The problem is that WSUS does not throttle the amount of bandwidth available to download the updates it will just use as much of your WAN circuit as possible while the PCs download the required updates.
One solution would be to enable throttling of the WSUS traffic on your routers during business hours. This can be complex to setup if it’s even supported by your routers. An easier option is to enable IIS throttling on your WSUS site in IIS during business hours and disable IIS throttling after closing.
To do this you need to use the script adsutil.vbs in "C:\Inetpub\AdminScripts\" and create a scheduled task to enable/disable the throttle.
1. You need to find the site identifier for your WSUS Administration site.
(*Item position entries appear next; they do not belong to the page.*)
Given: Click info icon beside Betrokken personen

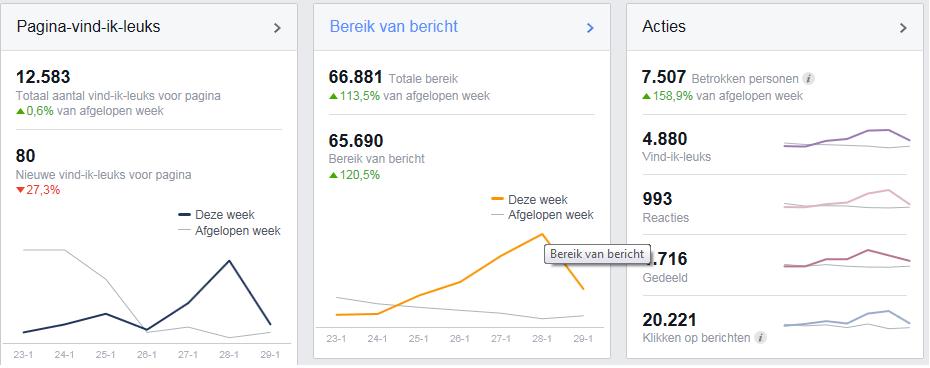Looking at the screenshot, I should click(x=808, y=78).
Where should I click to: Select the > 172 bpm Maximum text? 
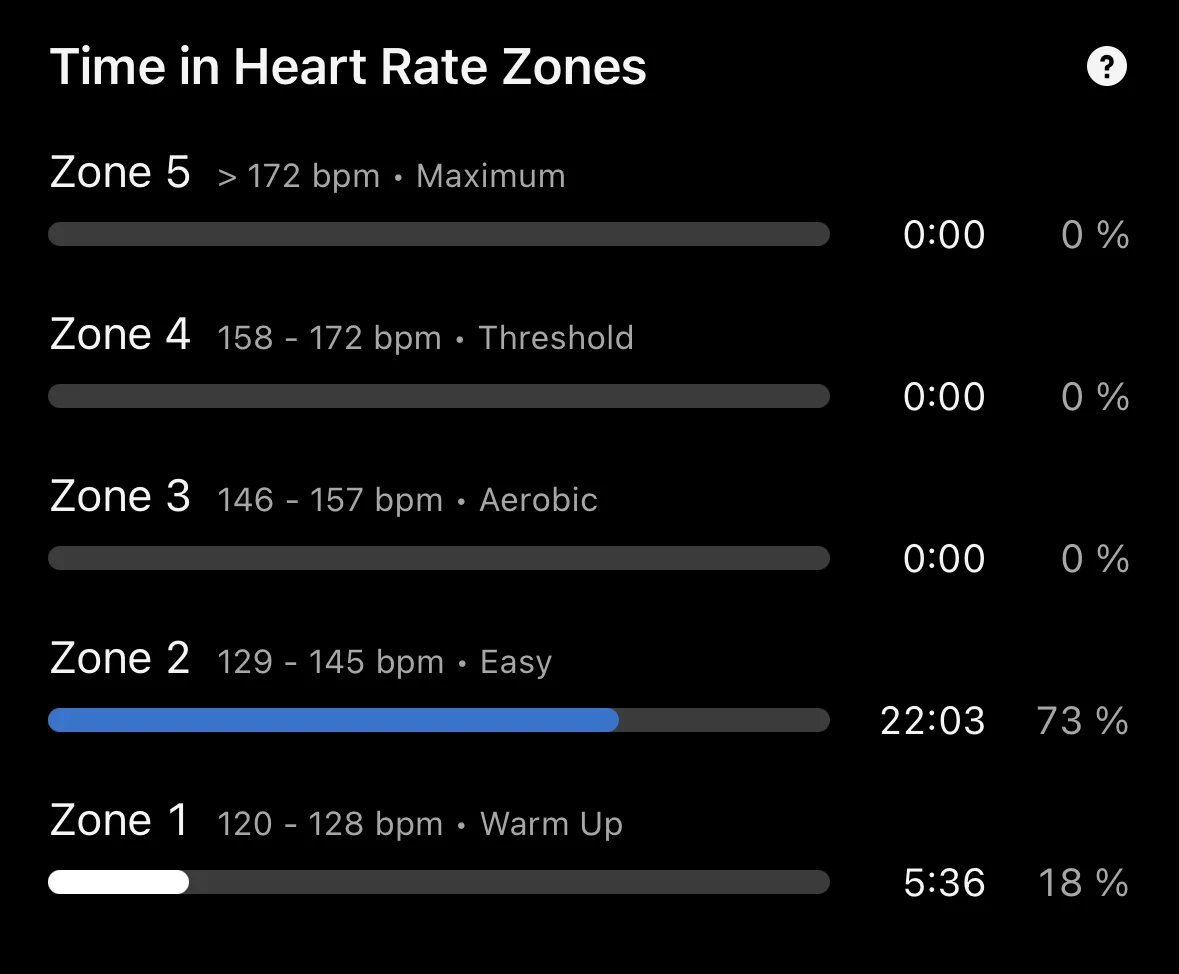pos(392,177)
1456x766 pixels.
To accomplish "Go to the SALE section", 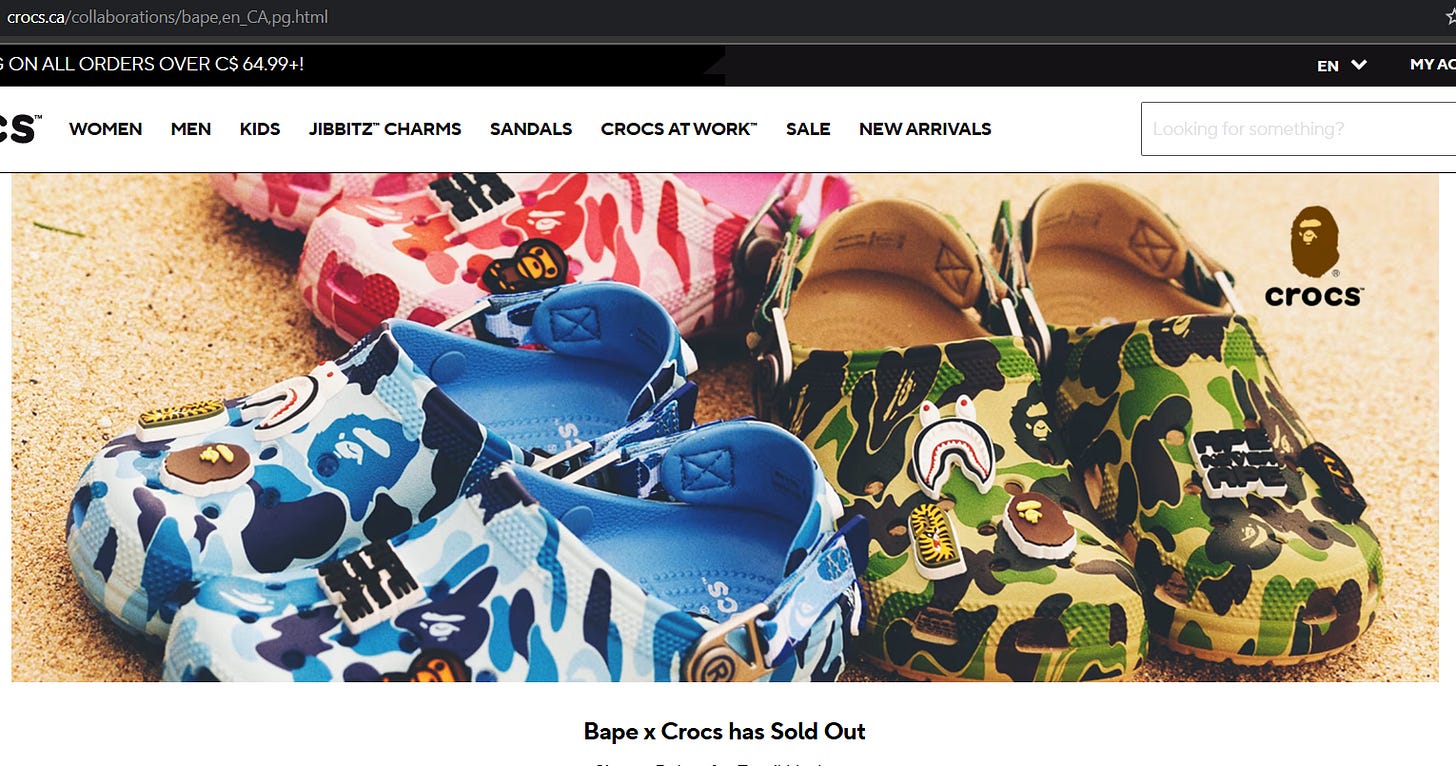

Open the IIS Manager click on "Web Sites". Look at the "Identifier" column of your WSUS Administration site. This is your sites id.
2. Create a new scheduled task to enable the throttle. Enter the site id for your WSUS Administration site from step 1. Pick a time when you want to start the throttle. I picked 6:00AM because I want to make sure it’s enabled before anyone shows up to work. The property to enable the throttle is "MaxBandwidth" and is in bps. If you want to limit WSUS to 512K you must enter "524288" (512 * 1024) the IIS Manager will list this in Kbps.
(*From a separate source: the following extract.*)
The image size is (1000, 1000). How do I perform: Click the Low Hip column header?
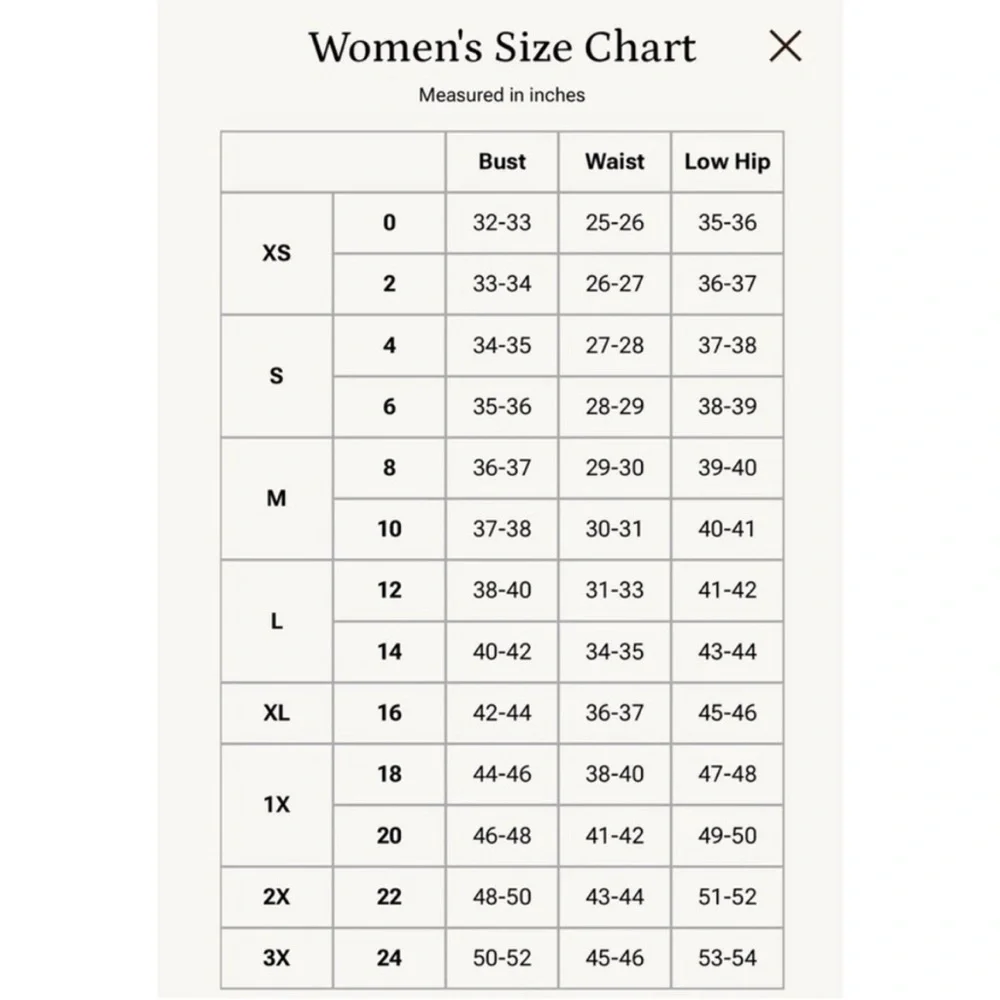727,161
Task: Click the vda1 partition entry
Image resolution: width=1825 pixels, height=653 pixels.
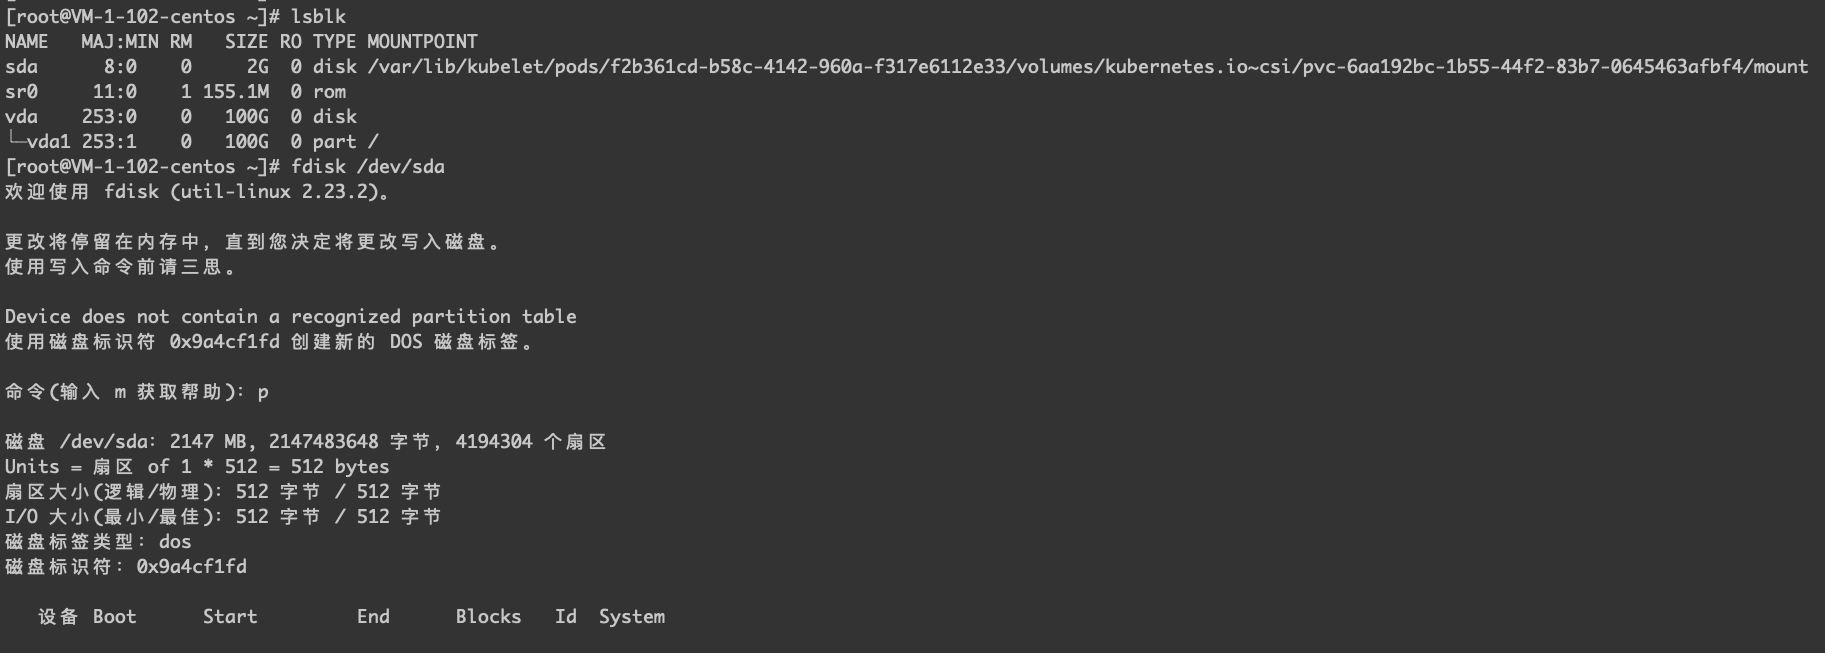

C:\WINDOWS\system32\cscript.exe "C:\Inetpub\AdminScripts\adsutil.vbs" SET /w3svc/<siteid>/MaxBandwidth 524288
3. Create a second task to disable the throttle. To disable the throttle we set the value to its max not to 0. I scheduled this task to run at 8:00PM after everyone has left.
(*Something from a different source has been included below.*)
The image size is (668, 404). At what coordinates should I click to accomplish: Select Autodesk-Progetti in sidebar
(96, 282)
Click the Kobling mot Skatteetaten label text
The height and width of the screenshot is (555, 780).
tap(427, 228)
C:\WINDOWS\system32\cscript.exe "C:\Inetpub\AdminScripts\adsutil.vbs" SET /w3svc/<siteid>/MaxBandwidth 4294967295
In the end you have two scheduled task that look somewhat like this. One that will enable throttling on your WSUS site to prevent it from saturating your WAN during the day and a second to disable it so the PCs can get their updates as fast as possible in the evening.